At VLDB 2015, the ISTC for Big Data team presented a demo of the BigDAWG polystore system. This blog post highlights some of the research challenges we are exploring as we build this novel system. As we extend the VLDB prototype, we are investigating how to optimize queries and model database performance in a polystore.
Polystore systems are database federations that are designed to support many disparate data models. They unite many, diverse query processing engines using islands of information. Each island is a user-facing abstraction that informs the polystore how to interpret all or part of a query. An island has a data model, query language, and shims to connect the federator to backends that support some or all of the island’s functionality. Examples of islands include ones for graph and array analytics.
Some islands are degenerate, and they represent the complete functionality of one of the federator’s databases. When taken together, a collection of islands offers semantic completeness to the user – this system has the same expressiveness as the union of its underlying engines without miring the user in details about where or how their query will be run. Islands are composable, hence multiple islands may be referenced in a single BigDAWG query. Each island is enclosed in a SCOPE command. For example, a polystore user might write a query
ARRAY(multiply(A, RELATIONAL(SELECT * FROM coords))
to multiply a matrix with tuples from a relational table. For more details on the BigDAWG architecture, please see our blog post on this topic.
Because polystore systems unite many disparate databases, it is simply not tenable to create fine-grained models of each of its engines individually like one would with an analytical cost model in a relational federation. Thus BigDAWG must create black-box models to optimize its query plans. This gives rise to several interesting challenges in building the models that predict query execution performance in a multi-database system without resorting to hand-coded analytical cost models for each island-engine combination.
Polystores efficiently execute workloads comprising diverse queries by identifying “sweet spots” in the performance of the engines that power the federator. We are investigating how to formalize the performance characteristics of many distinctive engines to efficiently identify the strengths and weaknesses of their query processing capabilities. An important first step to solving this problem is finding the minimal set of queries that will enable the BigDAWG’s query optimizer and data placement facility to make decisions that result in high performance for a given query workload.
BigDAWG will monitor the performance of a query workload as it runs on one or more machines. The polystore will use this information to systematically break down a user-provided query workload, assigning queries to classes with a shared expected performance profile across engines. This profile denotes which databases will execute this query class efficiently and the ones to avoid for this part of the workload. To learn a query’s profile, we run it in expansive mode that is akin to the training phase of machine learning applications. This mode executes the query on all of the backends that support its semantics and the federator records its performance on each. Expansive execution may be done all at once – when the query is initially submitted by the user – or opportunistically when slack resources arise in individual databases. This profile is paired with a signature summarizing the query’s structure and data accessed for comparison with other queries it has monitored.

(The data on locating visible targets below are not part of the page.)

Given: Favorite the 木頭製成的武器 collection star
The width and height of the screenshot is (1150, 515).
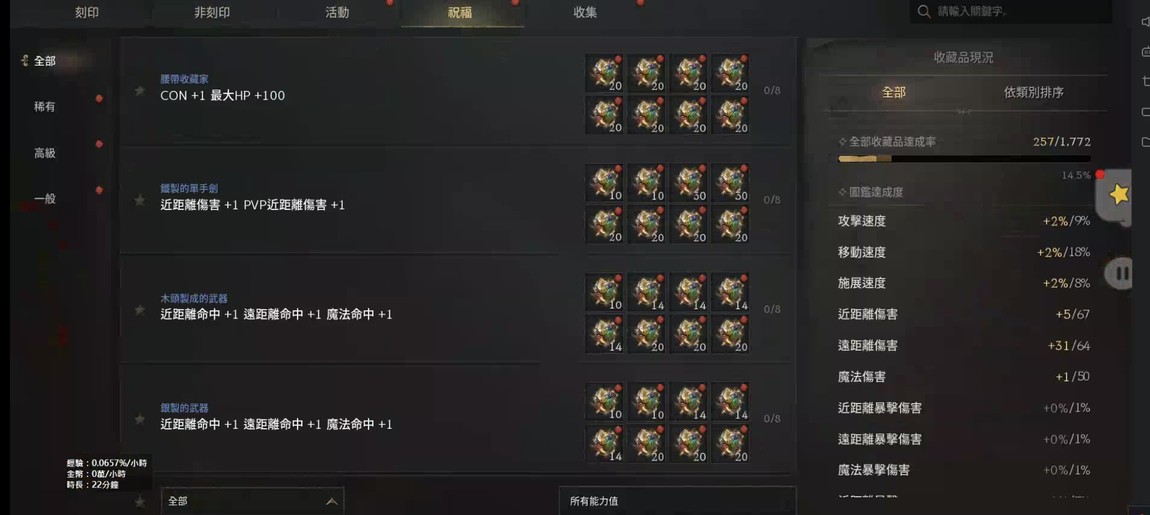Looking at the screenshot, I should pos(139,310).
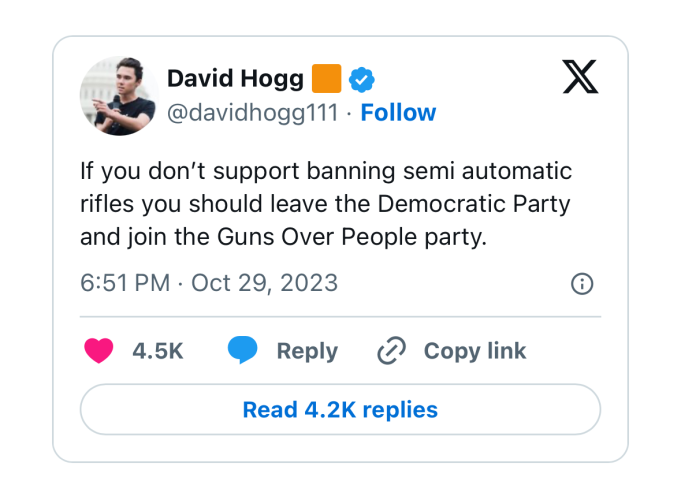Image resolution: width=681 pixels, height=500 pixels.
Task: Open the X logo link
Action: [580, 76]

A polystore query optimizer faces novel challenges in enumerating query plans over many disparate backends and identifying the ones that will deliver the highest performance. Like traditional federated databases, BigDAWG’s optimizer will create a directed acyclic graph of operators for its execution plans. Planning polystore queries is more complicated than regular federated optimization because BigDAWG needs to support a group of engines with partially overlapping capabilities. Moreover, individual engines may offer dramatically different performance when they are able to run the same queries.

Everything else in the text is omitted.